From the line containing "Click the Type eye icon" to the line containing "Settings via the" in the entries below, reproduce every line exactly, ends included. Nothing else belongs in the copy, and no pictures.
-- TASK INPUT follows --
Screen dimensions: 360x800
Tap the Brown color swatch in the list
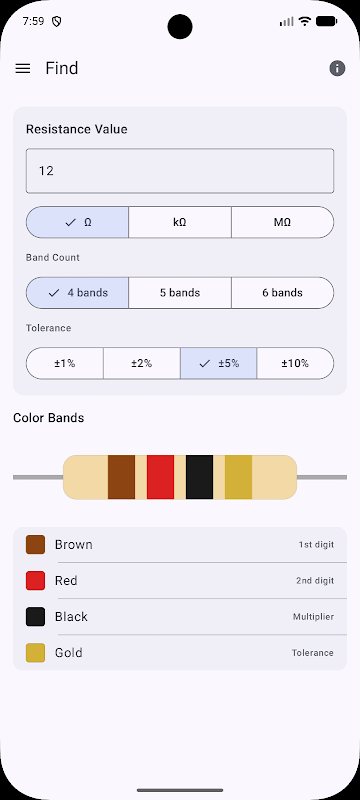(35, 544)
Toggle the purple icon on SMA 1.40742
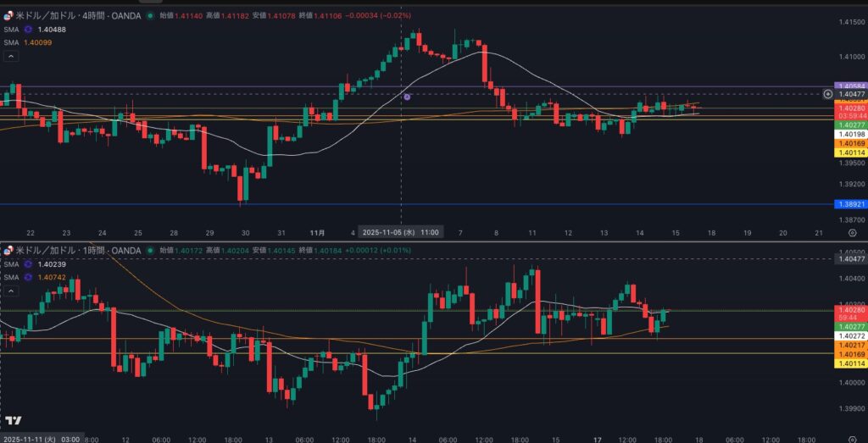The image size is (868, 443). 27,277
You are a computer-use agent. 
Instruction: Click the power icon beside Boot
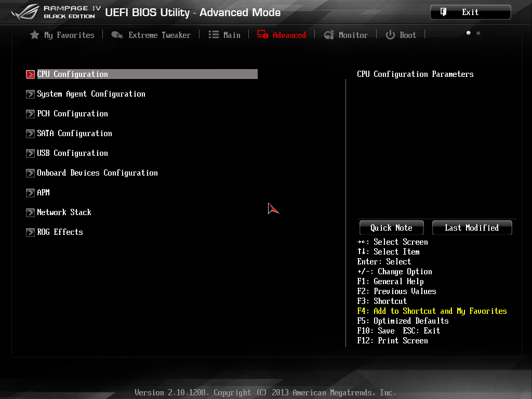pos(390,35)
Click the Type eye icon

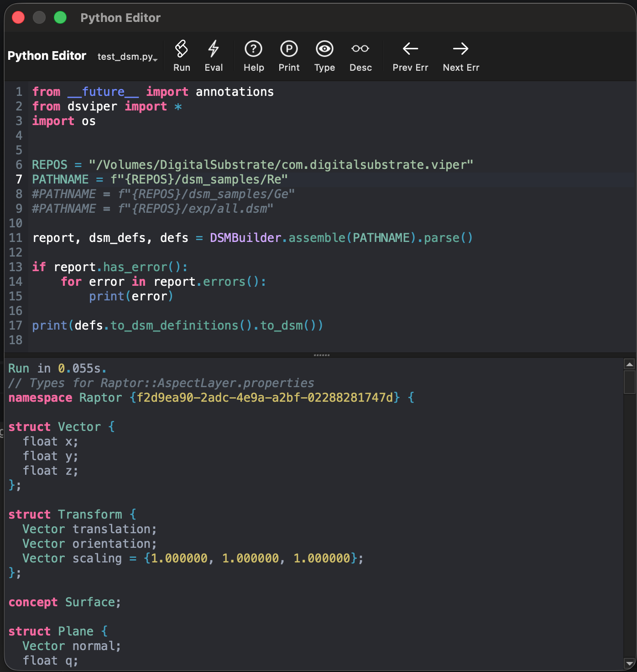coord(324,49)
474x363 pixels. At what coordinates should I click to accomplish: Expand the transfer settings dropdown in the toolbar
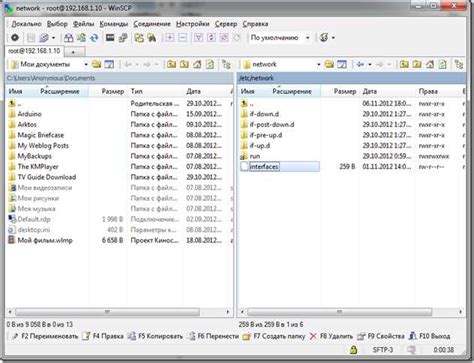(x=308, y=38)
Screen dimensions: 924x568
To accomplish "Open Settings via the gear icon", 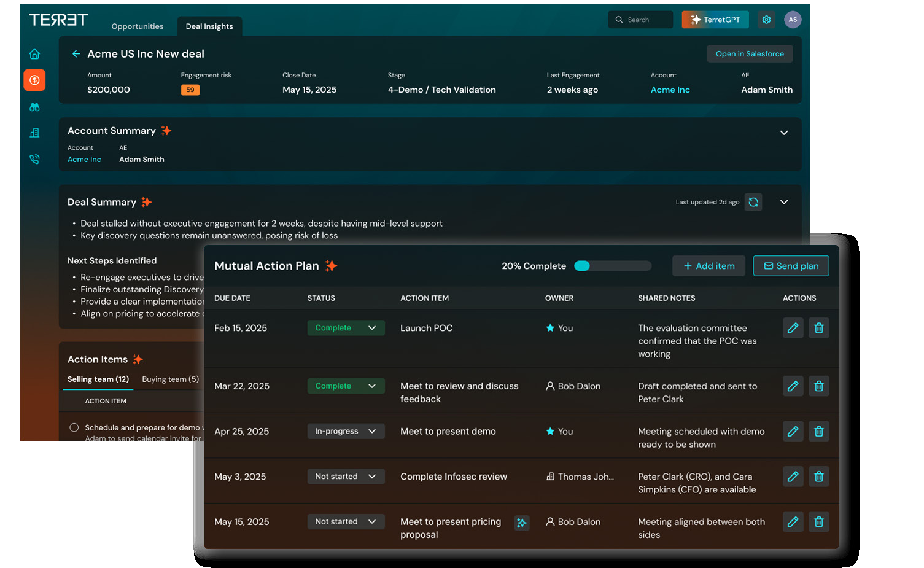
-- TASK INPUT concluded --
-- TASK INPUT follows --
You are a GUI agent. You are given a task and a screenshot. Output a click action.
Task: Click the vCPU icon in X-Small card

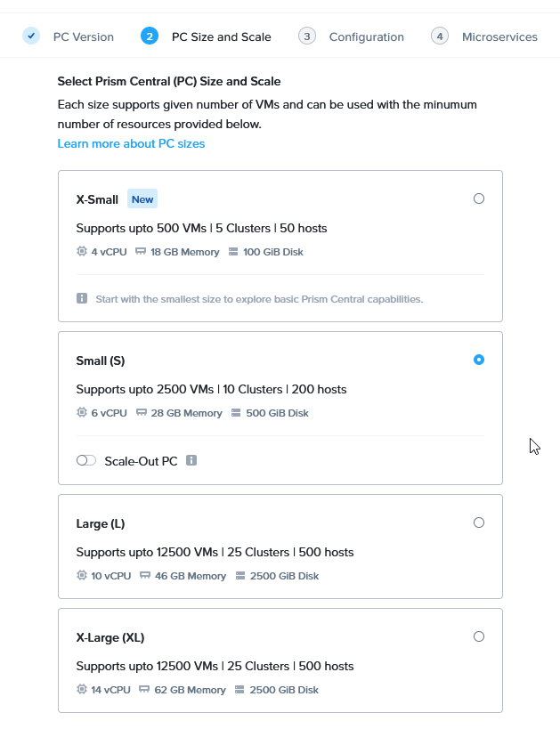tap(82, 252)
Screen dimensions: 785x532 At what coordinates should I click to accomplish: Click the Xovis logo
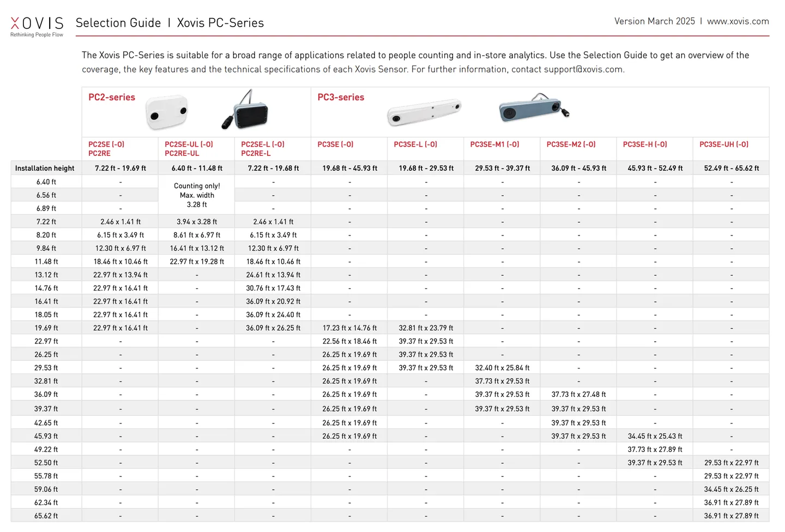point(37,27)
-- TASK INPUT concluded --
-- TASK INPUT follows --
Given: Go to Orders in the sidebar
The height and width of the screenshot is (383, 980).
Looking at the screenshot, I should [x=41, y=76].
-- TASK INPUT concluded --
#### [COMPLETED EXERCISE]
Click the Type eye icon

coord(324,49)
474x363 pixels. At what coordinates should I click to accomplish: Expand the transfer settings dropdown in the toolbar
(x=308, y=38)
Screen dimensions: 924x568
To accomplish "Open Settings via the gear icon", 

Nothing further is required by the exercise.